- Opening Delimiter -
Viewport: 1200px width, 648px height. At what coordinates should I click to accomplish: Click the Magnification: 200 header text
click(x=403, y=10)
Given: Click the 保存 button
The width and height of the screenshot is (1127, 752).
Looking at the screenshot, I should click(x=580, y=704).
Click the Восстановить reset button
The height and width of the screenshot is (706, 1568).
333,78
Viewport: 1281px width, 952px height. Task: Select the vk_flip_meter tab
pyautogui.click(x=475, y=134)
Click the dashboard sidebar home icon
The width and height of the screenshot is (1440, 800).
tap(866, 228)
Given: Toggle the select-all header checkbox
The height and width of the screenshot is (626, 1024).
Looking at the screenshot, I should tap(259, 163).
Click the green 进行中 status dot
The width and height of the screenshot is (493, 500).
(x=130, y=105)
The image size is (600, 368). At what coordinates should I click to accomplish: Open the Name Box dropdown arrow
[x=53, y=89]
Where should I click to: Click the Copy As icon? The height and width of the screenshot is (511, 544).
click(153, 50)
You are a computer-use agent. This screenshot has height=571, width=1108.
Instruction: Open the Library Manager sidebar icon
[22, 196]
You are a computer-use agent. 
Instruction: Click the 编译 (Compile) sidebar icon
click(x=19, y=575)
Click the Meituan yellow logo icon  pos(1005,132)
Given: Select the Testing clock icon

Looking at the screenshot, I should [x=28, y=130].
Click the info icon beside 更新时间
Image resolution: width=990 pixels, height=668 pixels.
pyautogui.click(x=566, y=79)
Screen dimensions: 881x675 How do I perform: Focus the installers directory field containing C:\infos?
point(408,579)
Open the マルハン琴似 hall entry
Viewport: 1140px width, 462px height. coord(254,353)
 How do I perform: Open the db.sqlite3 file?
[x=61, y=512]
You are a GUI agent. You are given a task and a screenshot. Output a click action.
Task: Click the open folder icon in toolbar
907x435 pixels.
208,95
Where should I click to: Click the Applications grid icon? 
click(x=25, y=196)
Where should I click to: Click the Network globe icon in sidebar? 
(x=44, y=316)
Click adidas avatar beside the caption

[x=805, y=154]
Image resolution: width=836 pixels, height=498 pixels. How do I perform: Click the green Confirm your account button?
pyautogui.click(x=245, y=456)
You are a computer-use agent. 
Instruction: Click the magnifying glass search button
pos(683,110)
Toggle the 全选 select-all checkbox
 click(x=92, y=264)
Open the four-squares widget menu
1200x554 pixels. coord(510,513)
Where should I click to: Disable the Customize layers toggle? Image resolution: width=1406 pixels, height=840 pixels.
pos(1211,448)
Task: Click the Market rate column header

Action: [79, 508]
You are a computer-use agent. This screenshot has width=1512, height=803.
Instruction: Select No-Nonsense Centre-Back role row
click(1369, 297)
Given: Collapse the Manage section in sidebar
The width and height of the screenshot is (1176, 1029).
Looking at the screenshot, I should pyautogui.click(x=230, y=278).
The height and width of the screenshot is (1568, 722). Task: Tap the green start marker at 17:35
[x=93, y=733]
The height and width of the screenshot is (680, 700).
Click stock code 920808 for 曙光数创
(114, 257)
- Closing Delimiter -
• WORK ORDER
The exact wording of every entry above should be written out again.

• EXERCISE RESULT
Viewport: 1200px width, 648px height. At what coordinates should I click to accomplish: Click the Magnification: 200 header text
click(x=403, y=10)
Given: Click the 保存 button
The width and height of the screenshot is (1127, 752).
Looking at the screenshot, I should click(x=580, y=704).
Click the Восстановить reset button
The height and width of the screenshot is (706, 1568).
333,78
Viewport: 1281px width, 952px height. Task: Select the vk_flip_meter tab
pyautogui.click(x=475, y=134)
Click the dashboard sidebar home icon
The width and height of the screenshot is (1440, 800).
tap(866, 228)
Given: Toggle the select-all header checkbox
The height and width of the screenshot is (626, 1024).
Looking at the screenshot, I should tap(259, 163).
Click the green 进行中 status dot
The width and height of the screenshot is (493, 500).
(x=130, y=105)
The image size is (600, 368). At what coordinates should I click to accomplish: Open the Name Box dropdown arrow
[x=53, y=89]
Where should I click to: Click the Copy As icon? The height and width of the screenshot is (511, 544).
click(153, 50)
You are a computer-use agent. This screenshot has height=571, width=1108.
Instruction: Open the Library Manager sidebar icon
[22, 196]
You are a computer-use agent. 
Instruction: Click the 编译 (Compile) sidebar icon
click(x=19, y=575)
Click the Meituan yellow logo icon  pos(1005,132)
Given: Select the Testing clock icon

Looking at the screenshot, I should [x=28, y=130].
Click the info icon beside 更新时间
Image resolution: width=990 pixels, height=668 pixels.
pyautogui.click(x=566, y=79)
Screen dimensions: 881x675 How do I perform: Focus the installers directory field containing C:\infos?
point(408,579)
Open the マルハン琴似 hall entry
Viewport: 1140px width, 462px height. coord(254,353)
 How do I perform: Open the db.sqlite3 file?
[x=61, y=512]
You are a GUI agent. You are given a task and a screenshot. Output a click action.
Task: Click the open folder icon in toolbar
907x435 pixels.
208,95
Where should I click to: Click the Applications grid icon? 
click(x=25, y=196)
Where should I click to: Click the Network globe icon in sidebar? 
(x=44, y=316)
Click adidas avatar beside the caption

[x=805, y=154]
Image resolution: width=836 pixels, height=498 pixels. How do I perform: Click the green Confirm your account button?
pyautogui.click(x=245, y=456)
You are a computer-use agent. 
Instruction: Click the magnifying glass search button
pos(683,110)
Toggle the 全选 select-all checkbox
 click(x=92, y=264)
Open the four-squares widget menu
1200x554 pixels. coord(510,513)
Where should I click to: Disable the Customize layers toggle? Image resolution: width=1406 pixels, height=840 pixels.
pos(1211,448)
Task: Click the Market rate column header

Action: [79, 508]
You are a computer-use agent. This screenshot has width=1512, height=803.
Instruction: Select No-Nonsense Centre-Back role row
click(1369, 297)
Given: Collapse the Manage section in sidebar
The width and height of the screenshot is (1176, 1029).
Looking at the screenshot, I should pyautogui.click(x=230, y=278).
The height and width of the screenshot is (1568, 722). Task: Tap the green start marker at 17:35
[x=93, y=733]
The height and width of the screenshot is (680, 700).
Click stock code 920808 for 曙光数创
(114, 257)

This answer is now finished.